WHAT THE TASK ASKS:
From top to bottom, reproduce the listing without a single change.

PROVIDED MATERIAL:
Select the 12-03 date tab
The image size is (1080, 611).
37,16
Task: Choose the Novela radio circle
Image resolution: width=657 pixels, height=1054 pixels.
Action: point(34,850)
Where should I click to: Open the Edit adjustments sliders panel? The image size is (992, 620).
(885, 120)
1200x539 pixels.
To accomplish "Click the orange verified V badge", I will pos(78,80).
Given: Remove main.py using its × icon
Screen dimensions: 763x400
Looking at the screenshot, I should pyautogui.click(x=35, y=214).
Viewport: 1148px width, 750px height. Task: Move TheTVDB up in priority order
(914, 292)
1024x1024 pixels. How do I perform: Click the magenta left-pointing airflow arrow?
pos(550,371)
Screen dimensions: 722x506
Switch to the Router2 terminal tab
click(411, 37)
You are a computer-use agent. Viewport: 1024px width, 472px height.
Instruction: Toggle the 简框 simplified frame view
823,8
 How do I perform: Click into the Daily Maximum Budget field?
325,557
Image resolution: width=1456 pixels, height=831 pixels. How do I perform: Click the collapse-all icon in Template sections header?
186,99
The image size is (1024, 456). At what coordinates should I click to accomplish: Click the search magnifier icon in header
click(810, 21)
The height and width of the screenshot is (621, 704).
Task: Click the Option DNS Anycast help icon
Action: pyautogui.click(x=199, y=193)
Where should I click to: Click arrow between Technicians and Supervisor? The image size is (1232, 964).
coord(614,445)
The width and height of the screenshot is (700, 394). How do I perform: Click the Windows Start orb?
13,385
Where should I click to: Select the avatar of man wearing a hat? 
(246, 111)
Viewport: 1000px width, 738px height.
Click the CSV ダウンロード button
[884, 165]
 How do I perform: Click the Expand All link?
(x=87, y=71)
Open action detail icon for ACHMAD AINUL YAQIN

ANSWER BELOW:
Select the 12-03 date tab
The image size is (1080, 611).
37,16
Task: Choose the Novela radio circle
Image resolution: width=657 pixels, height=1054 pixels.
Action: point(34,850)
Where should I click to: Open the Edit adjustments sliders panel? The image size is (992, 620).
(885, 120)
1200x539 pixels.
To accomplish "Click the orange verified V badge", I will pos(78,80).
Given: Remove main.py using its × icon
Screen dimensions: 763x400
Looking at the screenshot, I should pyautogui.click(x=35, y=214).
Viewport: 1148px width, 750px height. Task: Move TheTVDB up in priority order
(914, 292)
1024x1024 pixels. How do I perform: Click the magenta left-pointing airflow arrow?
pos(550,371)
Screen dimensions: 722x506
Switch to the Router2 terminal tab
click(411, 37)
You are a computer-use agent. Viewport: 1024px width, 472px height.
Instruction: Toggle the 简框 simplified frame view
823,8
 How do I perform: Click into the Daily Maximum Budget field?
325,557
Image resolution: width=1456 pixels, height=831 pixels. How do I perform: Click the collapse-all icon in Template sections header?
186,99
The image size is (1024, 456). At what coordinates should I click to accomplish: Click the search magnifier icon in header
click(810, 21)
The height and width of the screenshot is (621, 704).
Task: Click the Option DNS Anycast help icon
Action: pyautogui.click(x=199, y=193)
Where should I click to: Click arrow between Technicians and Supervisor? The image size is (1232, 964).
coord(614,445)
The width and height of the screenshot is (700, 394). How do I perform: Click the Windows Start orb?
13,385
Where should I click to: Select the avatar of man wearing a hat? 
(246, 111)
Viewport: 1000px width, 738px height.
Click the CSV ダウンロード button
[884, 165]
 How do I perform: Click the Expand All link?
(x=87, y=71)
Open action detail icon for ACHMAD AINUL YAQIN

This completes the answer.